(Saved entries)
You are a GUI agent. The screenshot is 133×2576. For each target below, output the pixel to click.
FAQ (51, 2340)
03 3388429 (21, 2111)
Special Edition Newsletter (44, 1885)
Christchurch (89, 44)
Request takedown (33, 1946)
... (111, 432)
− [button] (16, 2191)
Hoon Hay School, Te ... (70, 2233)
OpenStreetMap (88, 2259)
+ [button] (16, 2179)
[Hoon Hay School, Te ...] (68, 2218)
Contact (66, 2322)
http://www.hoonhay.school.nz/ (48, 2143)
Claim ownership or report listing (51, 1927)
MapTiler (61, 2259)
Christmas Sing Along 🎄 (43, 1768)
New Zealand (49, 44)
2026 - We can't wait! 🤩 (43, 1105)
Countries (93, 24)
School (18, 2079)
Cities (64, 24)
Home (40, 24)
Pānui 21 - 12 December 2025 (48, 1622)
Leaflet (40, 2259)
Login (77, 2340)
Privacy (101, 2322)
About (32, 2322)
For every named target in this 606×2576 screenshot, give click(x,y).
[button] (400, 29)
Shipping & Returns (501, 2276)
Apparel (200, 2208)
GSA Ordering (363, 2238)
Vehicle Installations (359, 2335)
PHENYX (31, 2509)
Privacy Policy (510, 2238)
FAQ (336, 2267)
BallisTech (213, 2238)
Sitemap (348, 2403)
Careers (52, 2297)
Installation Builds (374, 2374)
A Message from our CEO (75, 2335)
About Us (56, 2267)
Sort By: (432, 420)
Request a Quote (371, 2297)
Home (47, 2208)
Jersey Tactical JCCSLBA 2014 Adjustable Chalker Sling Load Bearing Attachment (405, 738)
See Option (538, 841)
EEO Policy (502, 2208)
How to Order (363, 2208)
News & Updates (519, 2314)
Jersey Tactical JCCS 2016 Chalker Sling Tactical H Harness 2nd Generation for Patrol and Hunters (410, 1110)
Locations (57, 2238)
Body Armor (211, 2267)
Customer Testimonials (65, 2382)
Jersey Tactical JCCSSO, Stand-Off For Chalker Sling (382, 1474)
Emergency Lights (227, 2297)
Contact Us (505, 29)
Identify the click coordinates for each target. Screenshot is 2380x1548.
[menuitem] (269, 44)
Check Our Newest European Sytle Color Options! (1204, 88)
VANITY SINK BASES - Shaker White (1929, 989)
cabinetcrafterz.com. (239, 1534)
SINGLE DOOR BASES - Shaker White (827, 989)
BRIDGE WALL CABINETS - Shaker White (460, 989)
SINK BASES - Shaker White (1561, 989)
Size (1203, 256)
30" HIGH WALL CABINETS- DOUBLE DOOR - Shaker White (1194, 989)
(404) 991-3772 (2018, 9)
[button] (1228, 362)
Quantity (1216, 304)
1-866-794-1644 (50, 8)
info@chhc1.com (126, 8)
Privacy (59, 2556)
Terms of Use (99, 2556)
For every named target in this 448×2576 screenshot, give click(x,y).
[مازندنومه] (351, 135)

**Required action**
Please give back, exactly as it stands above, the stretch from the line with "Sitemap (348, 2403)" through the line with "Terms of Use (99, 2556)", and no line outside it.

**Response below**
Sitemap (348, 2403)
Careers (52, 2297)
Installation Builds (374, 2374)
A Message from our CEO (75, 2335)
About Us (56, 2267)
Sort By: (432, 420)
Request a Quote (371, 2297)
Home (47, 2208)
Jersey Tactical JCCSLBA 2014 Adjustable Chalker Sling Load Bearing Attachment (405, 738)
See Option (538, 841)
EEO Policy (502, 2208)
How to Order (363, 2208)
News & Updates (519, 2314)
Jersey Tactical JCCS 2016 Chalker Sling Tactical H Harness 2nd Generation for Patrol and Hunters (410, 1110)
Locations (57, 2238)
Body Armor (211, 2267)
Customer Testimonials (65, 2382)
Jersey Tactical JCCSSO, Stand-Off For Chalker Sling (382, 1474)
Emergency Lights (227, 2297)
Contact Us (505, 29)
Identify the click coordinates for each target. Screenshot is 2380x1548.
[menuitem] (269, 44)
Check Our Newest European Sytle Color Options! (1204, 88)
VANITY SINK BASES - Shaker White (1929, 989)
cabinetcrafterz.com. (239, 1534)
SINGLE DOOR BASES - Shaker White (827, 989)
BRIDGE WALL CABINETS - Shaker White (460, 989)
SINK BASES - Shaker White (1561, 989)
Size (1203, 256)
30" HIGH WALL CABINETS- DOUBLE DOOR - Shaker White (1194, 989)
(404) 991-3772 (2018, 9)
[button] (1228, 362)
Quantity (1216, 304)
1-866-794-1644 (50, 8)
info@chhc1.com (126, 8)
Privacy (59, 2556)
Terms of Use (99, 2556)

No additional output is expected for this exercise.